Doch es bleibt nicht bei der Vorspeise. Später fährt mich der Hausherr im Suzuki Jeep zu seinen Schwiegereltern. Wir trinken dort leckeren Wein, probieren selbst geräucherte Spezialwürste, und ich erfahre alles über ihre unterschiedlichen Räucheröfen, mit denen sie nicht nur Fleisch, sondern auch Brot backen.
Und als wäre das nicht schon genug, nimmt er mich mit hinauf auf die Berge, zeigt mir die Aussicht, erklärt mir die Traditionen der Sonntagsprozessionen und am Ende ein umwerfender Blick über das Tal der Glückseligkeit – unbezahlbar.
Zurück im Domizil „Casa do Passal“ (Rua do Passal N.21, Belinho) wartet ein Abendessen, das mein Pasta-Herz höherschlagen lässt: Nudeln mit Thunfisch und Oliven – hausgemacht, gehackte rote Zwiebeln und Knoblauch versteht sich. Wieder ein Glas Wein, wieder ein Lächeln mehr im Herzen.
Fazit: Was als unspektakulärster Wandertag begann, wurde zur emotionalen Hochschaubahn voller Herzlichkeit, Gastfreundschaft und echter Begegnung. Der Camino gibt – heute mehr denn je.

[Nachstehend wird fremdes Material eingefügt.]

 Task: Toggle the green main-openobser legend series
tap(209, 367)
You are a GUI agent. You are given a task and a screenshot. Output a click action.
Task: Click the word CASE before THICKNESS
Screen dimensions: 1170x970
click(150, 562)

Und ich kann nur sagen: Ich habe heute nicht nur ein paar Kilometer geschafft. Ich habe ein kleines Stück Heimat gefunden – mitten in Portugal. Und genau das sind die Momente, die den Camino unvergesslich machen – nicht das Wandern, nicht die zurückgelegte Distanz oder gar das Ziel.
Es geht darum das Leben geschehen zu lassen, unerwartetes zuzulassen und dabei jeden Augenblick zu genießen. Ich bin unendlich dankbar liebe Gastfamilie.
Buen Camino
Nachtrag – KI als Brückenbauer
Ich war auch in den Gesprächen, Teil der Familie. Die Verständigung mit der Gastfamilie und ihren Schwiegereltern. Erstaunlich einfach – dank ChatGPT.
Ich habe den Spracheingabe-Modus genutzt, bei dem GPT simultan alles Gesprochene übersetzt: Deutsch ins Portugiesische, Portugiesisch ins Deutsche. Und das mit einer Trefferquote von etwa 90%. Der Effekt? Wir konnten stundenlang reden, lachen, erzählen – fast so, als würden wir dieselbe Sprache sprechen.
Technik, die verbindet. Nicht nur Wörter – sondern Menschen.